Cloud point extraction of parabens using non-ionic surfactant with cylodextrin functionalized ionic liquid as a modifier

A cloud point extraction (CPE) process using non-ionic surfactant (DC193C) to extract selected paraben compounds from water samples was investigated using reversed phase high performance liquid chromatography (RP-HPLC). The CPE process with the presence of β-cyclodextrin (βCD) functionalized ionic liquid as a modifier (CPE-DC193C-βCD-IL) is a new extraction technique that has been applied on the optimization of parameters, i.e., pH, βCD-IL concentration and phase volume ratio.

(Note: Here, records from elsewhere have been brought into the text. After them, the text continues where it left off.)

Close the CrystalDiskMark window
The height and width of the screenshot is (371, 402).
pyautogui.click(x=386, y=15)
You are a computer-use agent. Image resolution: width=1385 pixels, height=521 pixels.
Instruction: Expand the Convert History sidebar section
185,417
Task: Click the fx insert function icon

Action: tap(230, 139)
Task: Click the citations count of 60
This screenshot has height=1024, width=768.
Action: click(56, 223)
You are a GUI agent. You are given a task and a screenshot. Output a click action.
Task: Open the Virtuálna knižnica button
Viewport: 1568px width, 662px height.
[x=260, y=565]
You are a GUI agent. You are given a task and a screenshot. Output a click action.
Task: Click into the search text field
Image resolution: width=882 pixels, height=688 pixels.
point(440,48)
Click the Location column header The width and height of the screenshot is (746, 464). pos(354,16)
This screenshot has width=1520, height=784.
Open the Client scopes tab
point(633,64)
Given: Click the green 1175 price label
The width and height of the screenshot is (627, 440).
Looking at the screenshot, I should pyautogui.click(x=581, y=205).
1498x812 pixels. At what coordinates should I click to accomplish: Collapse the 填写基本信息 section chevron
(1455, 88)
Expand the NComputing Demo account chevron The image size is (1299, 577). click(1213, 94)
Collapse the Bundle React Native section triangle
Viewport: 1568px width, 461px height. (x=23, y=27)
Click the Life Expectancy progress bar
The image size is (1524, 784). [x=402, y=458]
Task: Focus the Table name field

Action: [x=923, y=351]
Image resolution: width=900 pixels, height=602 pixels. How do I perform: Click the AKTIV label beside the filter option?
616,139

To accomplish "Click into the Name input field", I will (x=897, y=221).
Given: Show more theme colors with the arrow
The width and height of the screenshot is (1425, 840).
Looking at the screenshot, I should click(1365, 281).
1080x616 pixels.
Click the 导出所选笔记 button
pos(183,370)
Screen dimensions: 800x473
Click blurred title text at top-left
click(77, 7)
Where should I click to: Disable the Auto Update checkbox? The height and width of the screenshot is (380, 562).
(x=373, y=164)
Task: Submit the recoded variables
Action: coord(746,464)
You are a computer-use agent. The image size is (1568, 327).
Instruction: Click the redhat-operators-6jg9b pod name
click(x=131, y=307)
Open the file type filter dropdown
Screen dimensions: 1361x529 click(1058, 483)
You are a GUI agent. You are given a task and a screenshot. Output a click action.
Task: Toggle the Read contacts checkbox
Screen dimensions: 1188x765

This CPE-DC193C-βCD-IL method is facilitated at 30 °C, showing great losses of water content in the surfactant-rich phase, resulting in a high pre-concentration factor and high distribution coefficient. The developed method CPE-DC193C-βCD-IL did show enhanced properties compared to the CPE method without the modifier (CPE-DC193C). The developed method of CPE-DC193C-βCD-IL gives an excellent performance on the detection of parabens from water samples with the limit of detection falling in the range of 0.013-0.038 µg mL-1. Finally, the inclusion complex formation, hydrogen bonding, and π-π interaction between the βCD-IL, benzyl paraben (ArP), and DC 193C were proven using 1H NMR and 2D NOESY spectroscopy.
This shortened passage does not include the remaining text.